原子爆弾の製造より難しいのが原子力発電だ。同じ論理で、核融合発電は水素爆弾の製造よりもさらに困難だ。52年に水素爆弾実験を行った米国も、まだ融合炉を造ることができない。別の先進諸国と共同で、核融合実験炉(ITER)を造っている段階だ。原子力発電所を建設した経験もない北朝鮮が核融合発電に挑戦するというから、専門家らは鼻で笑う。しかし、北朝鮮の宣言は、度々現実化したという点を忘れてはならない。
90年代初め、東欧共産国家の崩壊で、体制と経済危機に直面した北朝鮮は、体制防御とエネルギー源の確保を同時に図る手段として核開発を試みた。これを防ごうとする米国との交渉には、原子力発電を名分に掲げ、原爆の製造に突き進み、06年と09年に核実験を行った。98年と09年には「テポドン」を実験発射した。その度に、北朝鮮は事前に威嚇する発言をしたが、韓国政府はその意図を見抜くことも、緻密な対応策を講じることもできず、お決まりのコメントだけをした。

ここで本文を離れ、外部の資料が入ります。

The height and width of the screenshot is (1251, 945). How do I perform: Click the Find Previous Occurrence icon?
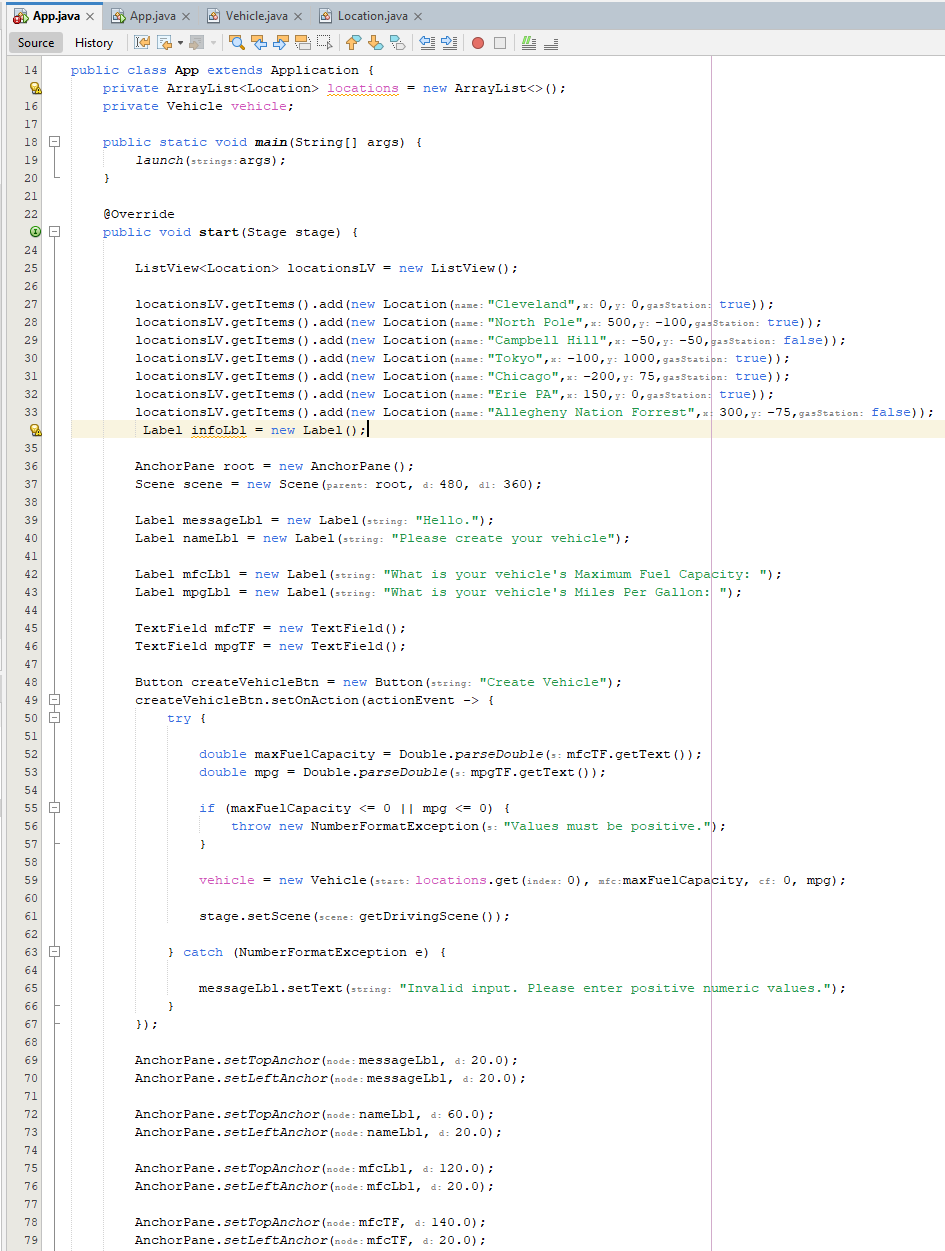[260, 42]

北朝鮮が昨年11月10日、大青(デチョン)海戦で敗れた3日後に、朝鮮中央テレビは、「今この時から、無慈悲な軍事的措置を取る」と脅迫した。金正日(キム・ジョンイル)総書記が、西海(ソヘ・黄海)艦隊司令部を電撃視察し、朝鮮中央テレビは「あらゆる攻撃および防御手段を総動員し、侵略の牙城を叩きつぶす」と威嚇の強度を高めた。韓米連合「キーリゾルブ」と「トクスリ」演習の開幕に合わせ、北朝鮮軍最高司令部は3月8日、全軍に戦闘動員態勢を下した。
北朝鮮がこのように報復ムードを高めている時、韓国軍は、「西海では、潜水艦作戦が不可能だ。水上艦対決には自信がある」というマンネリズムに陥っていた。その後、天安(チョンアン)艦が水中攻撃を受けた。軍だけでなく、政府の中心が対北朝鮮マンネリズムに陥っていては、今後がさらに問題だ。
北朝鮮は、恐喝と真実の言葉を巧妙に合わせ、びっくりショーで韓国を揺さぶることに長けている。朴ワンジャ氏射殺事件で、韓国が金剛山(クムガンサン)観光を中止させると、北朝鮮はソーセージを切るように圧力水位を一段ずつ高めていき、金剛山の不動産を没収した。だからといって、韓国が屈服することはできないが、北朝鮮の意図をしっかり読んで対応しなければならない。開城(ケソン)工業団地に対しても、主導的な対応を緻密に準備する必要がある。